Теперь мы все можем с легкомысленной мудростью, присущей людям, пережившим событие, сказать, что
карьера мистера Хергештаймера до его резкого падения в самом начале
была — сравнительно — многообещающей, а после этого падения — сравнительно — многообещающей
исполнение. В «Лэ Энтони» и «Горной крови» чувствуется
некоторое беспокойство или неровность исполнения, что, я думаю,
является результатом подсознательной попытки придать манеру
исполнения, достойную и санкционирующую два исполнения, которые
на самом деле недостаточно хороши, чтобы получить эту высшую санкцию —
стиль. В «Трёх чёрных пенни» и после них,
и особенно в «Яванской голове» и «Диких апельсинах», которые до сих пор остаются шедеврами, обладающими безупречной формальной целостностью, это
расхождение не учитывается.

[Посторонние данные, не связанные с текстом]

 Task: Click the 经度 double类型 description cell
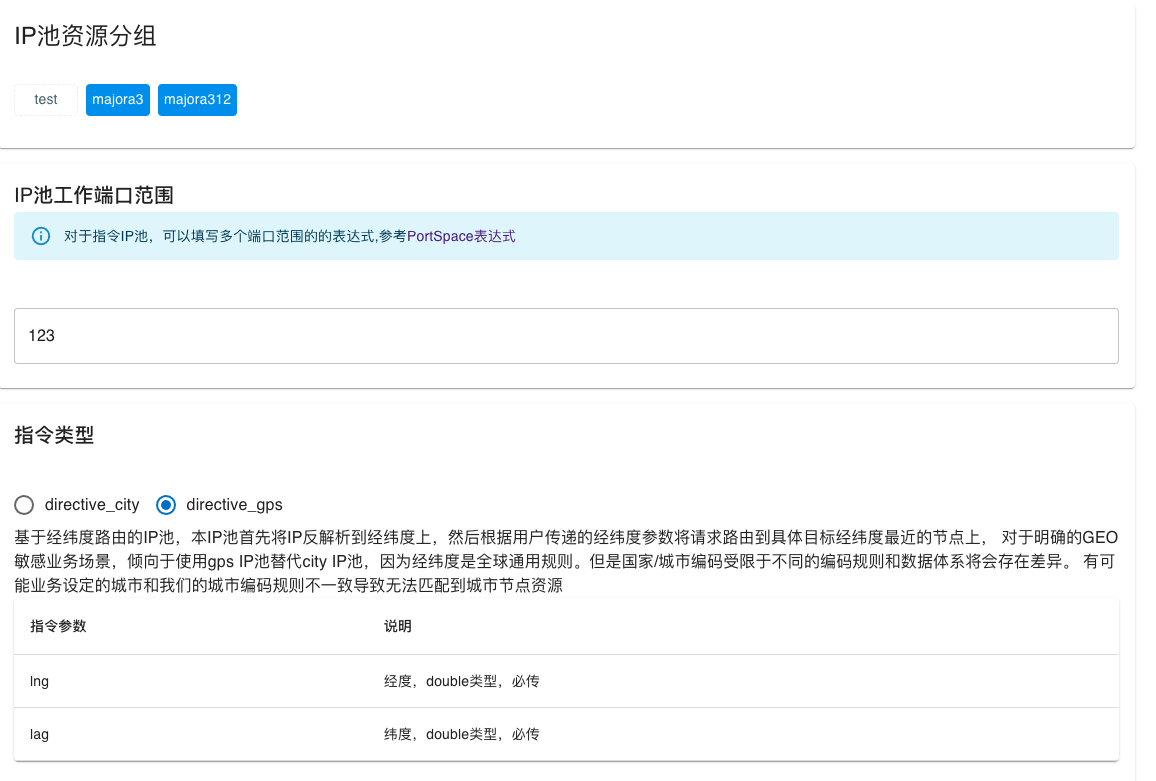tap(462, 681)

Художник очень требователен к тому,
что достаточно хорошо, чтобы он мог это изобразить, и
его прикосновение к ней изысканно.
Но в одном отношении, в предательстве врождённой восприимчивости художника,
обещания сливаются с исполнением. Человек, который в «Лэе Энтони» не мог не упомянуть «Сердце тьмы» как «самую прекрасную историю нашего времени», был просто обречён на то, чтобы написать книгу, в которой восприимчивость к красоте должна была стать темой — как в «Линде Кондон». И человек,
который в «Яванской голове» достиг такого совершенства в
восприятии ароматов и эссенций красоты, предвосхитил своё будущее, когда, в
«Горная кровь», — писал он: «Барьер, у которого он всё ещё ловил рыбу, был лиловым, вода — чёрной; луна казалась яркой, как розовый пузырь, надутый на занавеске из старого синего бархата».
Именно в этом, в кристаллизации его собственной чувствительности в объективных формах красоты, заключается особая черта Гергештаймера. Это аристократическая черта. Если судить по вкусам, это явно неамериканская черта. Именно этот факт, а не какое-либо менее фундаментальное соображение, объясняет — даже если не оправдывает — тех критиков, которые ещё до того, как
Разделите его имя на слоги и обнаружите, что в нём есть что-то слегка экзотическое. Экзотическое или автохтонное — какая разница? Дело в том, что способность мистера Хергештаймера «заставлять вас слышать, заставлять вас чувствовать... прежде всего, заставлять вас видеть» — это условие его успеха как создателя красоты. Это также его способ, каким бы ни был путь другого художника, открывать нам те проблески глубокой истины, о которых мы, возможно, и забыли спросить, но за которые, как только они предстанут перед нашим взором, мы никогда не перестанем быть благодарными.